Microsoft investigates DNS server flaw: Attackers could exploit a DNS flaw in Microsoft Windows 2000 Server and Windows Server 2003 and run malicious code on the system. A workaround is suggested until a patch is issued.

A remote code execution vulnerability in Microsoft Exchange affects Multipurpose Internet Mail Extensions. In an advisory issued to customers, Symantec called the vulnerability one of the more critical issues of the month.

"A successful attack could completely compromise the computer hosting the vulnerable Exchange server and has the potential for impacting a large audience," Symantec said.
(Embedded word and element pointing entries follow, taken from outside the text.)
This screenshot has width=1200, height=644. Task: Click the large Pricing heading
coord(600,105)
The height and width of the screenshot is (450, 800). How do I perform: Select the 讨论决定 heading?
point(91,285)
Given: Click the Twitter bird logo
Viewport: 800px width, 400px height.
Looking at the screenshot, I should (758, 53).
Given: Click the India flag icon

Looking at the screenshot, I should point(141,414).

Microsoft also issued patches plugging four critical vulnerabilities in Internet Explorer that could be exploited by an attacker when a user visits a malicious Web site. The flaws are in IE 6 and 7 and include a Property Type Memory Corruption Vulnerability and HTML Objects Memory Corruption.

"As we reported in the recent Internet Security Threat Report, attackers are continuing to leverage browser and application vulnerabilities and social engineering tactics to gain access to computers in order to execute malicious code," Oliver Friedrichs, director, emerging technologies, Symantec Security Response said in a statement.
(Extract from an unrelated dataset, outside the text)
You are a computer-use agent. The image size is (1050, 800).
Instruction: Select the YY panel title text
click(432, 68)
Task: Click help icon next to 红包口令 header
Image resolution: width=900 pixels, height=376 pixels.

Critical Vulnerabilities in Microsoft Word, which included an RTF parsing, a document stream and an array overflow flaw were plugged. Microsoft Word versions 6.0 and earlier were affected. A record vulnerability and set font flaw in Microsoft Excel was also patched. The flaws in both Word and Excel could be exploited by an attacker to gain control of a computer.

"Since the Microsoft Office vulnerability is entrusted in Web applications, like Internet Explorer, these patches are critical and should also be prioritised and deployed quickly," said Paul Zimski, senior director of market and product strategy for PatchLink.

Microsoft also released a non-security, high-priority update for Windows on Windows Update (WU) and Software Update Services (SUS) and non-security, high-priority updates on Microsoft Update (MU) and Windows Server Update Services (WSUS).